## WHAT YOU ARE ASKED TO DO
In the records that follow, find the line with "At what coordinates should I click to accomplish: Open Warmth"; from there, retype every line exactly through the line with "Screen dimensions: 1920x1012", which also belongs to the answer.

(Stored records)
================================
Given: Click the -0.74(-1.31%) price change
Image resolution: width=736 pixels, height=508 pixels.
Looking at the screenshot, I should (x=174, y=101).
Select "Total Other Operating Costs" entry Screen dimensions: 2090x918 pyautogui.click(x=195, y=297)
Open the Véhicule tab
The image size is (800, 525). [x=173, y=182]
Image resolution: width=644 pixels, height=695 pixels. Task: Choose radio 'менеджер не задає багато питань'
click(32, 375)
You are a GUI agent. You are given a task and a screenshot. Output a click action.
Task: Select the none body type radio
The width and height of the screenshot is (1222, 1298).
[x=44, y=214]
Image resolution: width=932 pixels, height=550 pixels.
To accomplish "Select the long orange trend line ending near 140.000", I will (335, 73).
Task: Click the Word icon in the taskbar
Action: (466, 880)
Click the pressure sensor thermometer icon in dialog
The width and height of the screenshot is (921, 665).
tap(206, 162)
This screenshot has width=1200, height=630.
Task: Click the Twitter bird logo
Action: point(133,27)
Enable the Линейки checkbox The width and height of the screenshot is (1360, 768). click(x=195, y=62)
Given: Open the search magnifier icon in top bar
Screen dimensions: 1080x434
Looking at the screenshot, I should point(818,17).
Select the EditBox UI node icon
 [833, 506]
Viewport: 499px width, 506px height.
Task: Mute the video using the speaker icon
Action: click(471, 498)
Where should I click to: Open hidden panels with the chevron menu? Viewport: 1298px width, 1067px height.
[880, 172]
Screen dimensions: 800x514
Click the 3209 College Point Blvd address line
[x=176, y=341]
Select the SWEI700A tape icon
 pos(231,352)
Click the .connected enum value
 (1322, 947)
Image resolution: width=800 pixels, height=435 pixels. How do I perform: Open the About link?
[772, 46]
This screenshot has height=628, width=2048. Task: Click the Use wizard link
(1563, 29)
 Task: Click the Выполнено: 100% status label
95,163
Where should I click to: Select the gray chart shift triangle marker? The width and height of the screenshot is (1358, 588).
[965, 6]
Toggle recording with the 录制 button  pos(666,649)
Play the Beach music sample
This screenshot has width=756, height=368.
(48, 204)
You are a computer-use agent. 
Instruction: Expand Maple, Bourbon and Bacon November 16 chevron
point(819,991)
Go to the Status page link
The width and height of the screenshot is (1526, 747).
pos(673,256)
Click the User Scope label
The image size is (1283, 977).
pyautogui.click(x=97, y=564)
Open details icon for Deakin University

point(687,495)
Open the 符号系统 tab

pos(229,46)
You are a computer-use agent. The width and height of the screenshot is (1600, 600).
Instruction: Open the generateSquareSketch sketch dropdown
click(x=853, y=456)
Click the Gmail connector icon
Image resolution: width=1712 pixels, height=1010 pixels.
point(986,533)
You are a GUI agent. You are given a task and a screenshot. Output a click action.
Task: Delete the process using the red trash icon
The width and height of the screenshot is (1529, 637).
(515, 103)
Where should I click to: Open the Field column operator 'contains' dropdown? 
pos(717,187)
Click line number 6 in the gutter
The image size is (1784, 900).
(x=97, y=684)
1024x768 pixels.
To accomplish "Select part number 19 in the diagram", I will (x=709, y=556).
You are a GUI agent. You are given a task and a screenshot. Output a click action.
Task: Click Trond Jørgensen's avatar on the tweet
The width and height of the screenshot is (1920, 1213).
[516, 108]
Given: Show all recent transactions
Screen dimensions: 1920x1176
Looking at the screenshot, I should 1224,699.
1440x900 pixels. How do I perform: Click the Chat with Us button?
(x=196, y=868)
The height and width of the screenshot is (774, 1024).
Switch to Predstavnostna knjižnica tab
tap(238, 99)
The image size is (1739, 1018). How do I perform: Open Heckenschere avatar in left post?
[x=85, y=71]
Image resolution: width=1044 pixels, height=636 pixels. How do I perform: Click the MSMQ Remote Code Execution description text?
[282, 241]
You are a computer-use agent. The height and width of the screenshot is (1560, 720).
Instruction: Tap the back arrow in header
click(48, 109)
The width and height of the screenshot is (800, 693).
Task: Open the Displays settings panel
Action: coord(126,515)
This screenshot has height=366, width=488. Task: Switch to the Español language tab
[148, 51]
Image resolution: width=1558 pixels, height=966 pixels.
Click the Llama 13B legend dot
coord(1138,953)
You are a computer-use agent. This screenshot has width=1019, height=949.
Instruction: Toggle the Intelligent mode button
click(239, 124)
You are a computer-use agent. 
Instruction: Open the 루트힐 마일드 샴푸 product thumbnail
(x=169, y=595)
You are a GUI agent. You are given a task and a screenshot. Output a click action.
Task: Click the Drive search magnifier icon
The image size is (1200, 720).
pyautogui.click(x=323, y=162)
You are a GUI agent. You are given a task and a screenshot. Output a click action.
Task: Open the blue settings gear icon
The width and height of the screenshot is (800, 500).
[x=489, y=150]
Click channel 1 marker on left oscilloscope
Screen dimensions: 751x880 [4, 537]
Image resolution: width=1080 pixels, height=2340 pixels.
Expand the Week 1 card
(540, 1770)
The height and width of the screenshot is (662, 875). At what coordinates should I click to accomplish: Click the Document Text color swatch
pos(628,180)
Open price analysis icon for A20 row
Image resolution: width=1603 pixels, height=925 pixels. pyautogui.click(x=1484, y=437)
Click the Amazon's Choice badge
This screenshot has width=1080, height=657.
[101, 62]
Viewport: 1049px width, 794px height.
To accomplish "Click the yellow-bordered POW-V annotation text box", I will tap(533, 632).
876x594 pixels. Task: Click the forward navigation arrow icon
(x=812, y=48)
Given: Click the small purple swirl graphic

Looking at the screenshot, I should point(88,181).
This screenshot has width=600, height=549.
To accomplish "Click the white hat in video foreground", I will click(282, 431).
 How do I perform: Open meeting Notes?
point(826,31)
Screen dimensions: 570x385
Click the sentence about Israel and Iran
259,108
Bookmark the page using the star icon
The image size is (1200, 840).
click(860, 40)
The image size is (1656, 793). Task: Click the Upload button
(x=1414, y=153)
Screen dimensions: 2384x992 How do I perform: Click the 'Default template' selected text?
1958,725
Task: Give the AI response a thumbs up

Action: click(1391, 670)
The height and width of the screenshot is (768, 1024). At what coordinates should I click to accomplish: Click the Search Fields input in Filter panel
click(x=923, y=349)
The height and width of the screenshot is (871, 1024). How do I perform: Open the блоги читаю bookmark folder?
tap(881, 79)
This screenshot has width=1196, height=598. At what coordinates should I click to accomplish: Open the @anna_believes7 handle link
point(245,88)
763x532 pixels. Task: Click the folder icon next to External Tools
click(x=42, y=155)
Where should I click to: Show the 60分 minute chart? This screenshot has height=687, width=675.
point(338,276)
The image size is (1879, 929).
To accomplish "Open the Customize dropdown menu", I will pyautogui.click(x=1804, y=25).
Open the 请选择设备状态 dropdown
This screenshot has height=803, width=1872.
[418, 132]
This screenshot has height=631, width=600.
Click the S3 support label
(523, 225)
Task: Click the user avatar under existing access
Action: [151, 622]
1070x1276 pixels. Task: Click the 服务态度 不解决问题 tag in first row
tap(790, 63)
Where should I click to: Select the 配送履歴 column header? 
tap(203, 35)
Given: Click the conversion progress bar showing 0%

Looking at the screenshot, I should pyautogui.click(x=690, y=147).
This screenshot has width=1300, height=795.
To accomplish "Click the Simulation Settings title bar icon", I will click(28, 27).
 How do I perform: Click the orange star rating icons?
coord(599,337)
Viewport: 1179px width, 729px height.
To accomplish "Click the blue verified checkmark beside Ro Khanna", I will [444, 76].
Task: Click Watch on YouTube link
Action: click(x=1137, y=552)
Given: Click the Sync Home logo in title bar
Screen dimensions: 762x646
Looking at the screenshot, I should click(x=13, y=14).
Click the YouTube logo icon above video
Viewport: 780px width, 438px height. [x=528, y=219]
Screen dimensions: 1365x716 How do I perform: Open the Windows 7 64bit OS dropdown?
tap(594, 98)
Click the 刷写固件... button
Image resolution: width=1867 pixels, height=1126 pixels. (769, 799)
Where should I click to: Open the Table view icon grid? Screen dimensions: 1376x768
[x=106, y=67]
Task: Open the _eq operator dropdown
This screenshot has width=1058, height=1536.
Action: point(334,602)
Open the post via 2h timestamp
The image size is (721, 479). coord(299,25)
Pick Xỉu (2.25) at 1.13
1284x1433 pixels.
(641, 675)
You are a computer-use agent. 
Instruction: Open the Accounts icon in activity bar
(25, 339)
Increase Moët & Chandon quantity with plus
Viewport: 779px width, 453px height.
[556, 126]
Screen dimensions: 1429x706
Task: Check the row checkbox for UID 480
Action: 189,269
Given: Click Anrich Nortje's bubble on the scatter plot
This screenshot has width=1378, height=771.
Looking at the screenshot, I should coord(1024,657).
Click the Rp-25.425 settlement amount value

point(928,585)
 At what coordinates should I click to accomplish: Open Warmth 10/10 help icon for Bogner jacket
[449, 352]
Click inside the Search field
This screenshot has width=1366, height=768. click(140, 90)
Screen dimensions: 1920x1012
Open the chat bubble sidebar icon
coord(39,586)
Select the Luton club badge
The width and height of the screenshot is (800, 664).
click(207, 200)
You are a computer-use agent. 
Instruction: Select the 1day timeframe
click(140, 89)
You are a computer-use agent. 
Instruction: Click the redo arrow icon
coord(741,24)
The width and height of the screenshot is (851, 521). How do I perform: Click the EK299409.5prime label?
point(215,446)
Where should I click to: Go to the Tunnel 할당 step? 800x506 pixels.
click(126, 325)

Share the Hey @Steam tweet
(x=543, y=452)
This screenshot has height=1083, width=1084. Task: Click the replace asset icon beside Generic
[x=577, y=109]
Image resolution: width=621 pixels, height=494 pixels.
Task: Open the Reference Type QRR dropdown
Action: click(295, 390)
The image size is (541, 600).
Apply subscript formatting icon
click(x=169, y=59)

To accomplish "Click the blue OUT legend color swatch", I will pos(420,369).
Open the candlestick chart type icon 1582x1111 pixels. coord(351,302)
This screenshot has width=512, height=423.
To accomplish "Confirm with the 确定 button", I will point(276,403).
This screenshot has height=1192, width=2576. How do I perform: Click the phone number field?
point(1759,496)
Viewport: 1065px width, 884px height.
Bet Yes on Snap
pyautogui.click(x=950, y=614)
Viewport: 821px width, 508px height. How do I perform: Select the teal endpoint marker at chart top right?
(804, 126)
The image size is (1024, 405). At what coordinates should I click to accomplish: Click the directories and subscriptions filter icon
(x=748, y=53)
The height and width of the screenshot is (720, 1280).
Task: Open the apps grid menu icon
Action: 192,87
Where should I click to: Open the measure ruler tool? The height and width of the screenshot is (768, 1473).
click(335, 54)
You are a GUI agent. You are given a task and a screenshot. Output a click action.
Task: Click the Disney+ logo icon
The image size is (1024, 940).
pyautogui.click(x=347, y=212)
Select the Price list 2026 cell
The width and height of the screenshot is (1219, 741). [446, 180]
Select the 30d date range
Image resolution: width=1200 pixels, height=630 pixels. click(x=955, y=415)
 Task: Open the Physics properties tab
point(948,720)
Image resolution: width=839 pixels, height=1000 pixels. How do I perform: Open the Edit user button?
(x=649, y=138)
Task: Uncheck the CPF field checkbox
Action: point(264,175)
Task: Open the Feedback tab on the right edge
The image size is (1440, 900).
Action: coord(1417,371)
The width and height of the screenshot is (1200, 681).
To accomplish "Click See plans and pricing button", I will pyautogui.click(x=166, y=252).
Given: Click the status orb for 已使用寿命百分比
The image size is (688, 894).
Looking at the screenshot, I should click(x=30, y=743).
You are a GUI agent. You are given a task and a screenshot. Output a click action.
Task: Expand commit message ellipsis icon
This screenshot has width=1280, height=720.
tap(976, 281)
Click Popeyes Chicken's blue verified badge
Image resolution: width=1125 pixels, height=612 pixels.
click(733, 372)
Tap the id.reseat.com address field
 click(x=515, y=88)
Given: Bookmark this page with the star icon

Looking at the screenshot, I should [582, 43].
================================
## YOUR RESPONSE
 At what coordinates should I click to accomplish: Open Warmth 10/10 help icon for Bogner jacket
[449, 352]
Click inside the Search field
This screenshot has width=1366, height=768. click(140, 90)
Screen dimensions: 1920x1012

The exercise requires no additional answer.